Start Dataset extract

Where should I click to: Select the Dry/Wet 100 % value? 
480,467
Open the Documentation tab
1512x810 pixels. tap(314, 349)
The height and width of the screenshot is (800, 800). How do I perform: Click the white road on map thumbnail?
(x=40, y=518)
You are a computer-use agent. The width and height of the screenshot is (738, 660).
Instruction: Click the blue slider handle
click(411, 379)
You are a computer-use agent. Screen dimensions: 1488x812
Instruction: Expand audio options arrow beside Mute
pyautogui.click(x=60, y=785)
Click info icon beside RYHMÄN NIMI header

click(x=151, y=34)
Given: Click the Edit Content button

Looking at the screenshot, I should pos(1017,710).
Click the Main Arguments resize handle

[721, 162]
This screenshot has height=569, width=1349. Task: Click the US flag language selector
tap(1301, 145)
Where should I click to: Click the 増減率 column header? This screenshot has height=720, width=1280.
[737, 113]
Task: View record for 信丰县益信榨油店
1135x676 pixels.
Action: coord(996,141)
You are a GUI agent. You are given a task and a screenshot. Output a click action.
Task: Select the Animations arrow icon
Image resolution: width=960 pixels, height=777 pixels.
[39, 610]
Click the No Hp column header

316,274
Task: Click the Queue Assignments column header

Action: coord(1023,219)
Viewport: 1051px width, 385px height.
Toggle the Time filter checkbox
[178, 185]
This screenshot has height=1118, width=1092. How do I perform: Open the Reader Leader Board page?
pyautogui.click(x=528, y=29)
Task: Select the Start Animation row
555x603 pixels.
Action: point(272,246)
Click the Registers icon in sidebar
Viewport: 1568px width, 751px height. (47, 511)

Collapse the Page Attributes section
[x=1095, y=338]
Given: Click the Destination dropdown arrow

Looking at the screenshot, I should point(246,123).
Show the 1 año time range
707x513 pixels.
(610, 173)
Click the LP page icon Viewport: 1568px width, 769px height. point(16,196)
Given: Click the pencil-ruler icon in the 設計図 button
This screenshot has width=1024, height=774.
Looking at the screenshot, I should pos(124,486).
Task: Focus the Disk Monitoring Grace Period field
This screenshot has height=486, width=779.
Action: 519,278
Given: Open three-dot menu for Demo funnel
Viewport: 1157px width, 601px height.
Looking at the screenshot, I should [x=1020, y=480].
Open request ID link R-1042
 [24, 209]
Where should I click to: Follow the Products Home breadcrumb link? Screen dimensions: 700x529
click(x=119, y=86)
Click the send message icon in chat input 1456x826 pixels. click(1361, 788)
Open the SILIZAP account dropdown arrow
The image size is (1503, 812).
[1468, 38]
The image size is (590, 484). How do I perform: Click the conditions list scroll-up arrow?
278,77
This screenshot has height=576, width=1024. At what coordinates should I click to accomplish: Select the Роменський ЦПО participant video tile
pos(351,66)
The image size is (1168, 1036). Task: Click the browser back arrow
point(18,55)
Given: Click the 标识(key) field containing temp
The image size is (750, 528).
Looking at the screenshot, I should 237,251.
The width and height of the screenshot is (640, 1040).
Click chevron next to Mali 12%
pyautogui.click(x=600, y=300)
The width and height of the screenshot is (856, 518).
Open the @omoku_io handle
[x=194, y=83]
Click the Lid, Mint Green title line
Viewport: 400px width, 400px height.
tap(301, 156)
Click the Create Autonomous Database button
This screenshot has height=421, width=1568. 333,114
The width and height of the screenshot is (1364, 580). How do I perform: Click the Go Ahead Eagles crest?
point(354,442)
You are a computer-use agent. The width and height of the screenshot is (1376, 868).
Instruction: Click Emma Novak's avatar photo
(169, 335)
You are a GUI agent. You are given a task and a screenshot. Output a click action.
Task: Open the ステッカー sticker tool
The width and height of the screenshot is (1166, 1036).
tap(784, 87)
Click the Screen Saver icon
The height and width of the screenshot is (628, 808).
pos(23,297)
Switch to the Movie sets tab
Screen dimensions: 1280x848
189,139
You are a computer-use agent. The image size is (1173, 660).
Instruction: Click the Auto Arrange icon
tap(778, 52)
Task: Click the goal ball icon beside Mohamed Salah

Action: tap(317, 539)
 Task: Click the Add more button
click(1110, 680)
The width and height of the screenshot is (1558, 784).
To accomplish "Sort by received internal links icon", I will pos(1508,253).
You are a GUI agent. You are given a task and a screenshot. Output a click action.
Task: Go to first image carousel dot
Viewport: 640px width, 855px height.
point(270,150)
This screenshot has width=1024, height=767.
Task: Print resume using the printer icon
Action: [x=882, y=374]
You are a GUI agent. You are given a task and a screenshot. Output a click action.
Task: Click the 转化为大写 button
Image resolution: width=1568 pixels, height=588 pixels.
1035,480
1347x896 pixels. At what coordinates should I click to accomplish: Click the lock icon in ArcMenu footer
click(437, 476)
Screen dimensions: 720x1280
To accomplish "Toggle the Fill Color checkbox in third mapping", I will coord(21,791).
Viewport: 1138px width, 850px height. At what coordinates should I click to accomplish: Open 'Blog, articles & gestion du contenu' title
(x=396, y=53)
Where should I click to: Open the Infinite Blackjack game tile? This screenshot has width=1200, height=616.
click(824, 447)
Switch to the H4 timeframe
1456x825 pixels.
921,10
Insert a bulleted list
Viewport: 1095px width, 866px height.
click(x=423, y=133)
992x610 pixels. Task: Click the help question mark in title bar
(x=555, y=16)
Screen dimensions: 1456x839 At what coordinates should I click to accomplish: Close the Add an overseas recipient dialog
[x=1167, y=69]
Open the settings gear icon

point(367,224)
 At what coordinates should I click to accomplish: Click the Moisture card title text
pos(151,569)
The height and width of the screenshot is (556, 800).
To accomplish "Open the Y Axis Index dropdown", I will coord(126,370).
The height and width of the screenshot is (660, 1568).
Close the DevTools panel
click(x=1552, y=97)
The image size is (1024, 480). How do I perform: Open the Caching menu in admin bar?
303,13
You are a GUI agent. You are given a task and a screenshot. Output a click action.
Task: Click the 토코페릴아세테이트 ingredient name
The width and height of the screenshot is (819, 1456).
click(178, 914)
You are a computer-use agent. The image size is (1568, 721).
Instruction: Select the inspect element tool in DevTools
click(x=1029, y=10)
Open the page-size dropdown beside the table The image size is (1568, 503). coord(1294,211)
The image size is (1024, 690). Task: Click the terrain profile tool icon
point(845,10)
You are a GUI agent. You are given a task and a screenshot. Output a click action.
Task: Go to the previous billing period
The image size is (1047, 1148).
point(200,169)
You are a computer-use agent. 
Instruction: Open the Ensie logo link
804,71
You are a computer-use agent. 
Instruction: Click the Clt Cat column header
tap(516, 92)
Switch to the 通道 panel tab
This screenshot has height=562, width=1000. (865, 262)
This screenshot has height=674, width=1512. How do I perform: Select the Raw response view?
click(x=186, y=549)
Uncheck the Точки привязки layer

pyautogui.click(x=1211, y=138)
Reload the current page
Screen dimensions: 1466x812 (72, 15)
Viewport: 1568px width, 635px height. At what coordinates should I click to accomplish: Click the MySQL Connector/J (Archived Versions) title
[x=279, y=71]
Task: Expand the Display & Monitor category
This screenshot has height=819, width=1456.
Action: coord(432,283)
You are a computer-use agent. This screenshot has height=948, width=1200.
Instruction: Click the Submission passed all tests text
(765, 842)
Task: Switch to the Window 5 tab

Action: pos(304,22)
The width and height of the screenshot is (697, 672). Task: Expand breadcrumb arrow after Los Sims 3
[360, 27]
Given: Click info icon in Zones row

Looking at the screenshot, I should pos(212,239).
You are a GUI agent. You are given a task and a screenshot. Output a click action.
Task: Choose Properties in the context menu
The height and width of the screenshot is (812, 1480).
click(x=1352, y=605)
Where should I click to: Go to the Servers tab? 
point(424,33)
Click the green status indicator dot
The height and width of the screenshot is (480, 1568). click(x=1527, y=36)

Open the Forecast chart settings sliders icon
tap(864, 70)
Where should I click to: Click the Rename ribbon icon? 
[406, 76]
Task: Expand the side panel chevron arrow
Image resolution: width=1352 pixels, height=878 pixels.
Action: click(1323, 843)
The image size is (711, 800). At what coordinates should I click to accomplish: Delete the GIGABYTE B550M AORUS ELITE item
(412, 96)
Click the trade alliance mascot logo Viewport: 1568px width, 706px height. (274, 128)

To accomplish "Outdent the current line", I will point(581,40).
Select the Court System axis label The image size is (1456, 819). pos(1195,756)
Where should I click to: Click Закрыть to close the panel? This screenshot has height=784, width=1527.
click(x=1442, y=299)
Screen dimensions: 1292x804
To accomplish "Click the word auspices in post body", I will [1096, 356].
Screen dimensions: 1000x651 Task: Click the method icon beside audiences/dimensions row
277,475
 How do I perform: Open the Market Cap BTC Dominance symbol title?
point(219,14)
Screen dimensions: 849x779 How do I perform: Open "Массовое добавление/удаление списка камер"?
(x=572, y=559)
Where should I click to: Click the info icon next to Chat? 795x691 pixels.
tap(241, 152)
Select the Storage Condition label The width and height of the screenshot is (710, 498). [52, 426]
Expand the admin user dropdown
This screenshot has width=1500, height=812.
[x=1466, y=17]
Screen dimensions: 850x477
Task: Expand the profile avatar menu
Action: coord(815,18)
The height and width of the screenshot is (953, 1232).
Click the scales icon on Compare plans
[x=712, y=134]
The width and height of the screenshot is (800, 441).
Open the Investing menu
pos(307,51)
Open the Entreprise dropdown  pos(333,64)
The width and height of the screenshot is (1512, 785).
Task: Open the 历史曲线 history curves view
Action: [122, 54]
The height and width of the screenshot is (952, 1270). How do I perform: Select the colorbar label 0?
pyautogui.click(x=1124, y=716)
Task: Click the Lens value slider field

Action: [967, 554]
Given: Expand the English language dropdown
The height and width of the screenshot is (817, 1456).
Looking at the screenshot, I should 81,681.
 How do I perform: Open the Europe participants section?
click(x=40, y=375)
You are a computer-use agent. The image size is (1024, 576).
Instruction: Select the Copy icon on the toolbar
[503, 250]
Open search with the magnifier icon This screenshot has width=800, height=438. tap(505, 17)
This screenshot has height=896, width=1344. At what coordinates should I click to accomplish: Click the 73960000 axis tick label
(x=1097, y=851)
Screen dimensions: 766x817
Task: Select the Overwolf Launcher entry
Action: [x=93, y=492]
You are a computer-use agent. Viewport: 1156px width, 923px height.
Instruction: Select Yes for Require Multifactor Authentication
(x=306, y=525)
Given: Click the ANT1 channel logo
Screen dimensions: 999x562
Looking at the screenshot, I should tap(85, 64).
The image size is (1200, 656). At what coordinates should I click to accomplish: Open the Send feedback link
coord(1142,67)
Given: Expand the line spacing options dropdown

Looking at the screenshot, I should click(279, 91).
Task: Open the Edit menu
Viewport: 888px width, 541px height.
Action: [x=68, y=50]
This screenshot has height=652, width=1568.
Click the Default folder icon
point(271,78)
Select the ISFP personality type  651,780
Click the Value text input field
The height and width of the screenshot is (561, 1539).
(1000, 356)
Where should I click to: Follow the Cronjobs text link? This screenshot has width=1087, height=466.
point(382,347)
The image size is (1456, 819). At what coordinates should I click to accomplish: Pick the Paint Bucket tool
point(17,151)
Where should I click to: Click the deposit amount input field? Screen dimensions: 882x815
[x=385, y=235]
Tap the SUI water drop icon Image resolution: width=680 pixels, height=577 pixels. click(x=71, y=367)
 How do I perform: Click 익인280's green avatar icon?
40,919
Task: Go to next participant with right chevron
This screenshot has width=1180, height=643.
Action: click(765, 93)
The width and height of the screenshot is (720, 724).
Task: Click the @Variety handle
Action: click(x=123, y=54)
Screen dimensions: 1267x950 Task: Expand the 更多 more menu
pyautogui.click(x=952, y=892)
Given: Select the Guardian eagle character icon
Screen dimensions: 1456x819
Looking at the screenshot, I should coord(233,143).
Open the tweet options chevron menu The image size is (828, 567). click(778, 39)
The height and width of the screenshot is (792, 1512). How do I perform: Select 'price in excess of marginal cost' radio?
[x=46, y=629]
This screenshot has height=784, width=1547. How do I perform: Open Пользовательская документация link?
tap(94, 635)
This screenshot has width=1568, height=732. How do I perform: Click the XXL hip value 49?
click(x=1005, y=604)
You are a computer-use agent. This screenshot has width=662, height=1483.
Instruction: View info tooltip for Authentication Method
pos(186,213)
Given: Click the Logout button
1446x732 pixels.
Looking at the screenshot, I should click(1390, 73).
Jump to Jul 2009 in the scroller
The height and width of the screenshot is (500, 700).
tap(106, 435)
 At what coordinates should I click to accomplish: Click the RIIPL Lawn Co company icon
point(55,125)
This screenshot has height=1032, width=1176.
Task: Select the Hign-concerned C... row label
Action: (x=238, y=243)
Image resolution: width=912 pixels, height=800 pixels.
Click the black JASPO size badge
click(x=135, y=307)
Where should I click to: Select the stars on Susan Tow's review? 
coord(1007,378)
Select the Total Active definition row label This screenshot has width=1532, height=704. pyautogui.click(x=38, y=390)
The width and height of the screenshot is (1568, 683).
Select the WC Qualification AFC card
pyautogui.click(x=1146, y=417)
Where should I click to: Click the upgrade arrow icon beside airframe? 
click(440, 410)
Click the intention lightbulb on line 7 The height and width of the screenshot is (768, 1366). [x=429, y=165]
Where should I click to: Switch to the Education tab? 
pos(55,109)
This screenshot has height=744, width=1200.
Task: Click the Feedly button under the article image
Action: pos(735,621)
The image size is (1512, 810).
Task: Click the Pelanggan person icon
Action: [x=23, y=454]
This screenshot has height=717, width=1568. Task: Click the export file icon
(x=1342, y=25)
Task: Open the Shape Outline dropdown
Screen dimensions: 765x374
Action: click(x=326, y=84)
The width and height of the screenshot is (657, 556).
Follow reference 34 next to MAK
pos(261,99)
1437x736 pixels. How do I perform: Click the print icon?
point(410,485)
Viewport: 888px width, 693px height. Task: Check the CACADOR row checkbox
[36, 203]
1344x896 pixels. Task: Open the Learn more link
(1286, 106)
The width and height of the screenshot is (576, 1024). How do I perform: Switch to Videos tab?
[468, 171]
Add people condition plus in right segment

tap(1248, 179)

End Dataset extract

### Exercise details
Please rewrite the entries as a numbered list, from the very start of the entries through the line containing "tap(1301, 145)", leaving out blank lines.

### Exercise solution
1. Where should I click to: Select the Dry/Wet 100 % value? 
2. 480,467
3. Open the Documentation tab
4. 1512x810 pixels. tap(314, 349)
5. The height and width of the screenshot is (800, 800). How do I perform: Click the white road on map thumbnail?
6. (x=40, y=518)
7. You are a computer-use agent. The width and height of the screenshot is (738, 660).
8. Instruction: Click the blue slider handle
9. click(411, 379)
10. You are a computer-use agent. Screen dimensions: 1488x812
11. Instruction: Expand audio options arrow beside Mute
12. pyautogui.click(x=60, y=785)
13. Click info icon beside RYHMÄN NIMI header
14. click(x=151, y=34)
15. Given: Click the Edit Content button
16. Looking at the screenshot, I should pos(1017,710).
17. Click the Main Arguments resize handle
18. [721, 162]
19. This screenshot has height=569, width=1349. Task: Click the US flag language selector
20. tap(1301, 145)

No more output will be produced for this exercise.